Using a CMS (Content Management System) allows a client to easily make changes to their website, with restrictions. Which CMS is your preference – among WordPress, Drupal, Squarespace, or Joomla – and why?
NR: “I prefer WordPress and Drupal over Joomla (those are the three I have the most experience with). I find Joomla to be rather unintuitive as both a developer and as a user.”
How do you decide which CMS is best for which client?
NR: “It really depends on what their needs are and how ‘complex’ of a web site they will need. There are some things that are better for Drupal, such as having different sections of a web site be visible for a different permission level of user.”
Do you have a favorite programming language?
NR: “I prefer PHP programming since my concentration is with WordPress and Drupal Content Management Systems, and they require PHP.”
[PHP is an acronym that refers to itself – PHP stands for “PHP: Hypertext Preprocessor”, an HTML-embedded scripting language.]
What are your favorite development tools?
NR: “Since I hand code, I don’t really use any development tools. But, I do like to use Dreamweaver since everything is neat and tidy with different colors for different types of code.”
What are the most common mistakes that clients make when planning a website or programming a website?
NR: “Clients don’t know what sort of functionality they want or need on their site. I don’t think they understand the word ‘functionality’, and they don’t want to spend the money to have each page drawn up with a wireframe that would show and describe the user experience (i.e., ‘functionality’).
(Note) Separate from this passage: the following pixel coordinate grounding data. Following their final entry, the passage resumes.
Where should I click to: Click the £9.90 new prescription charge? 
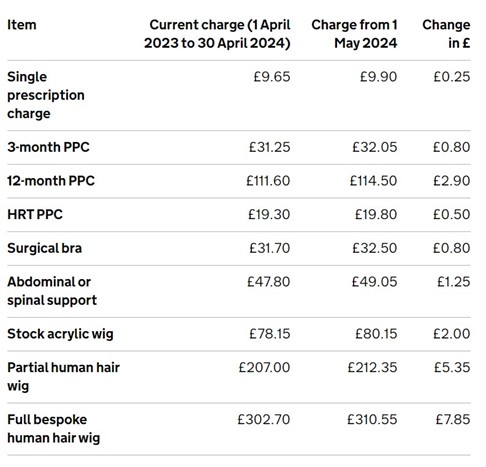[378, 77]
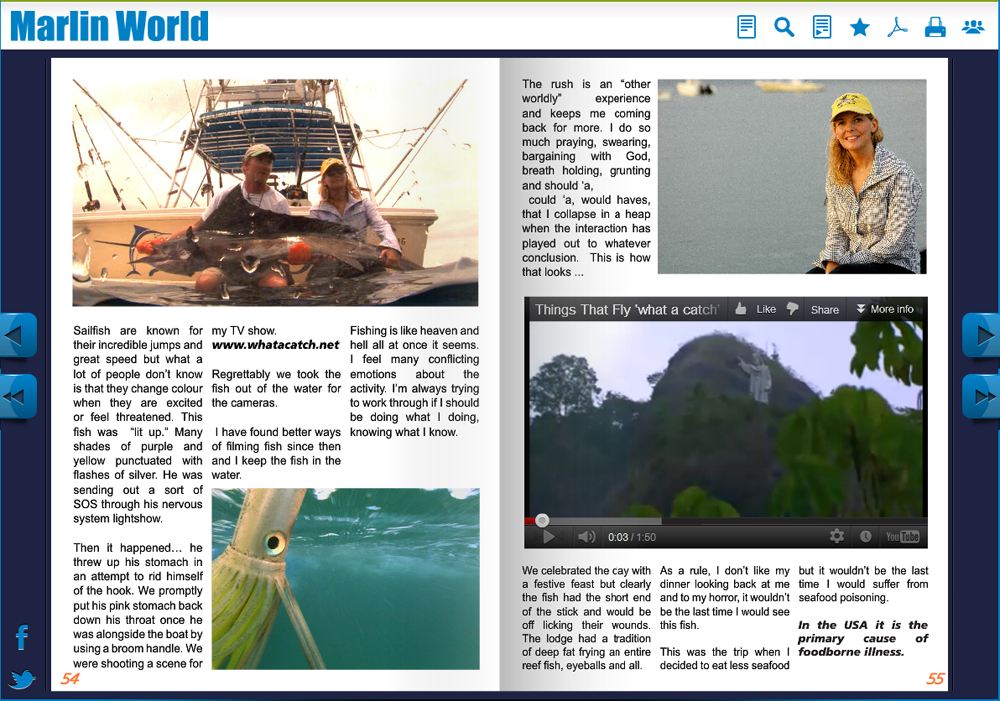This screenshot has height=701, width=1000.
Task: Print the magazine using the printer icon
Action: [935, 28]
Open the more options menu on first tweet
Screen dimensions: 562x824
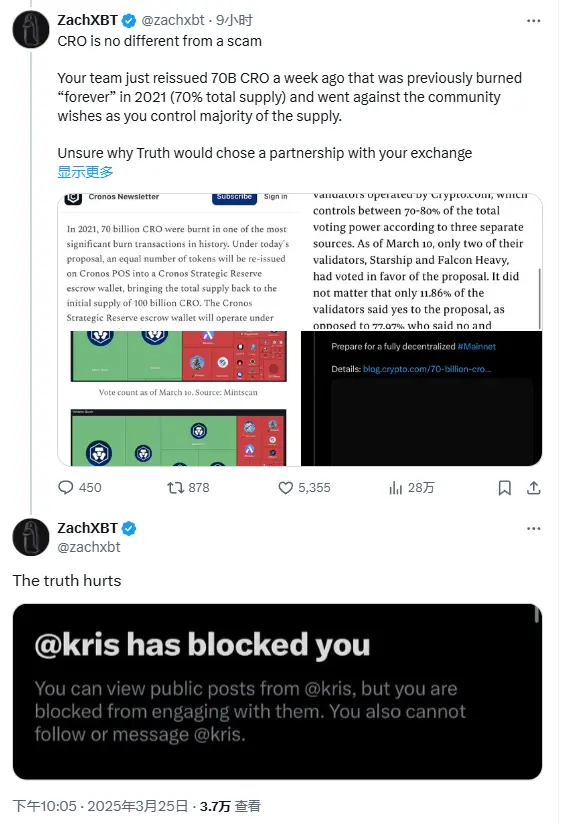tap(534, 20)
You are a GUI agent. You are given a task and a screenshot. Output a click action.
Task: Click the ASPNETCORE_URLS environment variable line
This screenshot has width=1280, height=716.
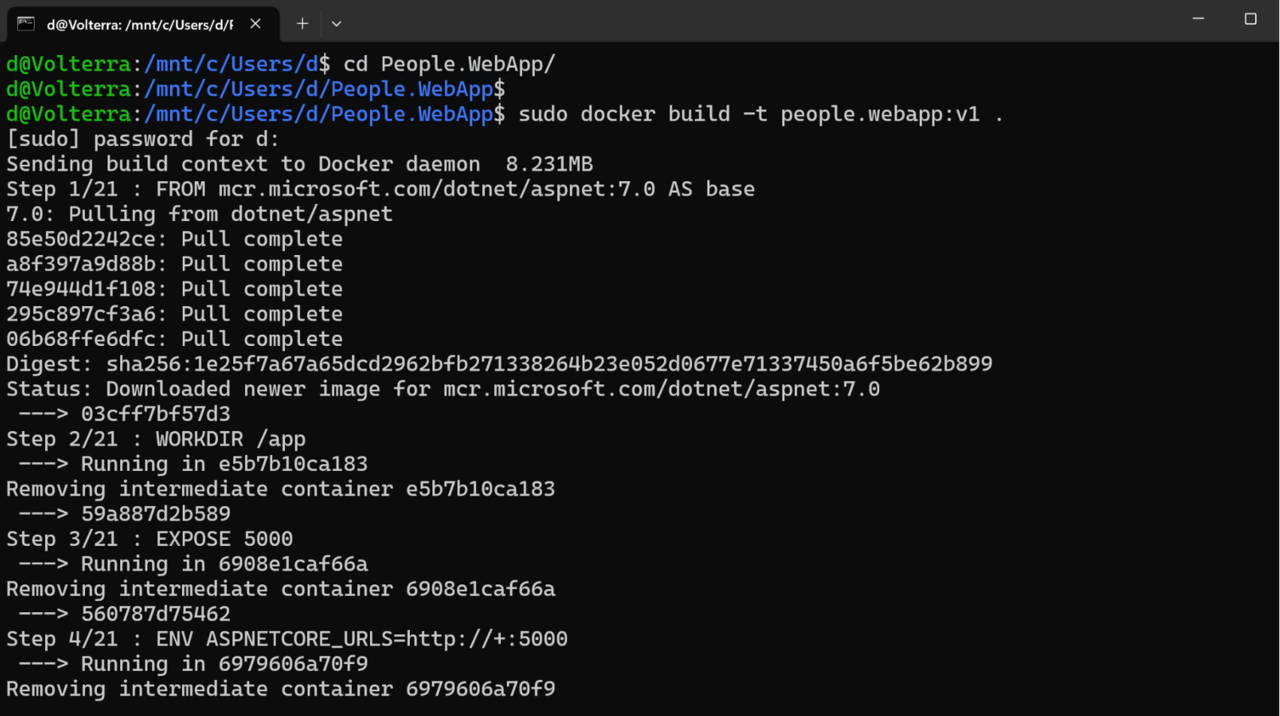click(x=287, y=638)
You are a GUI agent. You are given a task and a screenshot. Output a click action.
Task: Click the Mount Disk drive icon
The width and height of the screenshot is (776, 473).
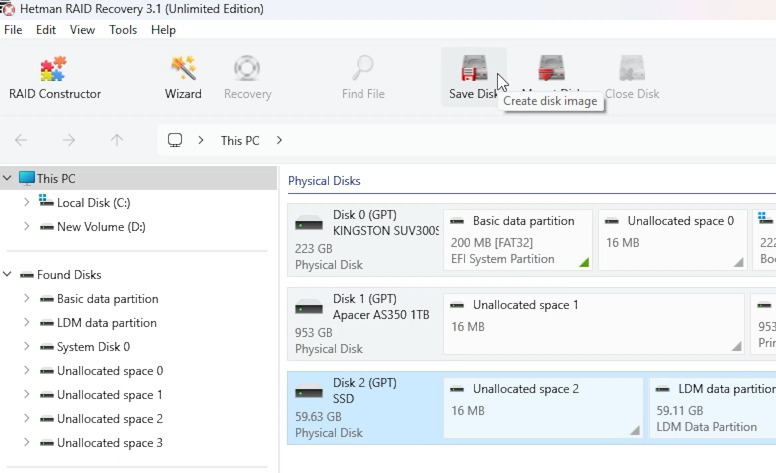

I’ve found over the years how important it is to define functionality for each page (or page type) on a site.
“The other big common mistake is not hiring a copywriter. So many web sites would benefit from having an external writer — someone who is a professional writer. It seems that a lot of clients who do their content in-house have poor content.”
Do you still see a lot of cross-browser compatibility problems?
NR: “IE (Internet Explorer) is still my nemesis! IE does not seem to follow the same rules of displaying content as the other browsers do. There are more things that need to be coded to be specific to IE than any other browser – there are even a lot of web sites offering ‘bug fixes’ for IE.
“Let me quote from a 2009 article! ‘Internet Explorer – the bane of most web developers’ existence. Up to 60% of your development can be wasted just trying to squash out IE specific bugs which isn’t really a productive use of your time.’ Nothing’s changed much since then; IE is still buggy.“
What are the biggest changes in website development that you’ve seen over the years?
NR: “The addition of Content Management Systems. That really changed the way web sites are created. And now, you also have responsive web, meaning that sites are being programmed to adjust to multiple devices and screen sizes, such as smart phones, tablets, and laptops.”
What trends do you see happening in website development?
NR: “Other than responsive web, which is huge, I think more and more web sites are trending to be video- and social media-driven. I also see a trend toward simplification in web design, driven by restrictions on mobile devices and smaller screens; everything’s more streamlined.
“And – who knows what new devices we’ll be programming for in the future? Web development is all about adaptation.”